As noted in our current report on From 8-K filed April 27, 2016 (the “April 27, 2016 8-K”), on April 21, 2016, the Company entered into a senior credit agreement governing an asset backed credit facility (the “ABL Facility”) among the Company, the lenders party thereto from time to time and Wells Fargo Bank National Association, as administrative agent (the “Administrative Agent”).
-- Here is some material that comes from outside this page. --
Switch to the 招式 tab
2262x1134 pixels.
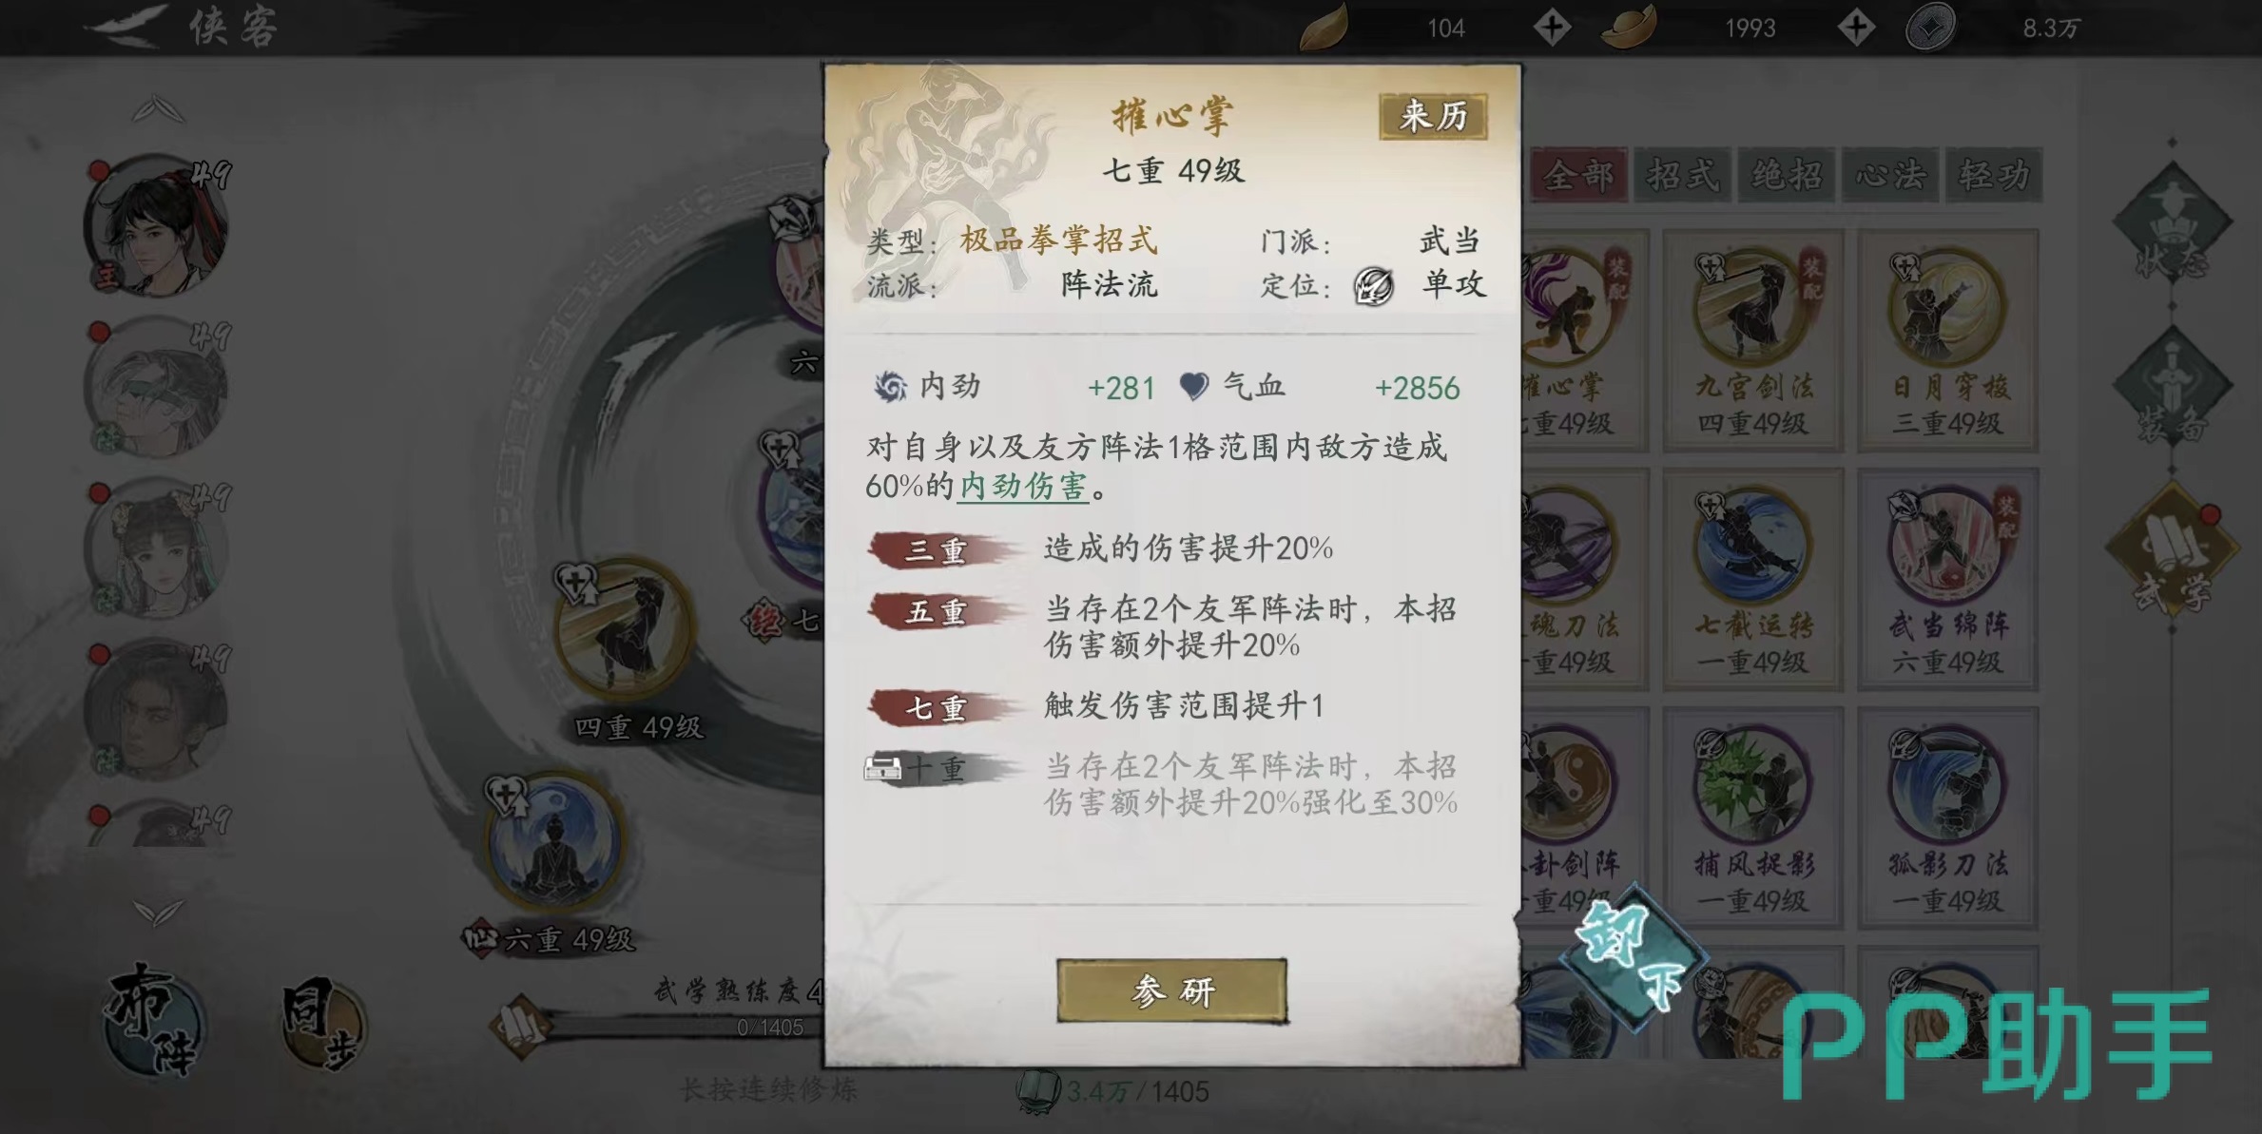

The ABL Facility provides for $25 million in revolving loan borrowings in order to provide for the working capital needs and general corporate requirements of the Company.
 
At the Company’s election, the interest rate on borrowings under the ABL Facility are based on either (i) the then applicable margin relative to Base Rate Loans (as defined in the ABL Facility) or (ii) the then applicable margin relative to LIBOR Loans (as defined in the ABL Facility) corresponding to the average availability of the Company for the most recently completed fiscal quarter.
 
Advances under the ABL Facility are limited to (a) eighty-five percent (85%) of the amount of Eligible Accounts (as defined in the ABL Facility), less the amount, if any, of the Dilution Reserve (as defined in the ABL Facility), minus (b) the sum of (i) the Bank Product Reserve (as defined in the ABL Facility), plus (ii) the aggregate amount of all other reserves, if any, established by Administrative Agent.
 
All obligations under the ABL Facility are secured by first priority lien on all (i) deposit accounts (related to accounts receivable), (ii) accounts receivable, (iii) all other property which constitutes ABL Priority Collateral (as defined in the ABL Facility).  The obligations are also secured by all material subsidiaries of the Company.
 
The ABL Facility matures on the earliest of: the earlier to occur of (a) the date that is five (5) years from the effective date of the ABL Facility and (b) the date that is thirty (30) days prior to the earlier to occur of (i) the "Term Loan Maturity Date" of the Company’s existing term loan, and (ii) the "Stated Maturity" of the Company’s existing notes.  As of the effective date of the ABL Facility, the "Term Loan Maturity Date" is December 31, 2018 and the "Stated Maturity" is April 15, 2022.
 
Finally, the ABL Facility is subject to the terms of the Intercreditor Agreement (as defined in the ABL Facility) by and among the Administrative Agent, the administrative agent for the secured parties under the Company’s term loan and the trustee and collateral trustee under the senior secured notes indenture.
 
A copy of the ABL Facility is attached as Exhibit 10.1 to the April 27, 2016 8-K. The above description of the material terms of the ABL Facility is qualified in its entirety by reference to such exhibit.
 
Since April 1, 2016, and through May 2, 2016, the Company repurchased 575,608 shares of Class D common stock in the amount of approximately $1.1 million at an average price of $1.86 per share. As of May 2, 2016, the Company had approximately $2.3 million available under its repurchase authorizations.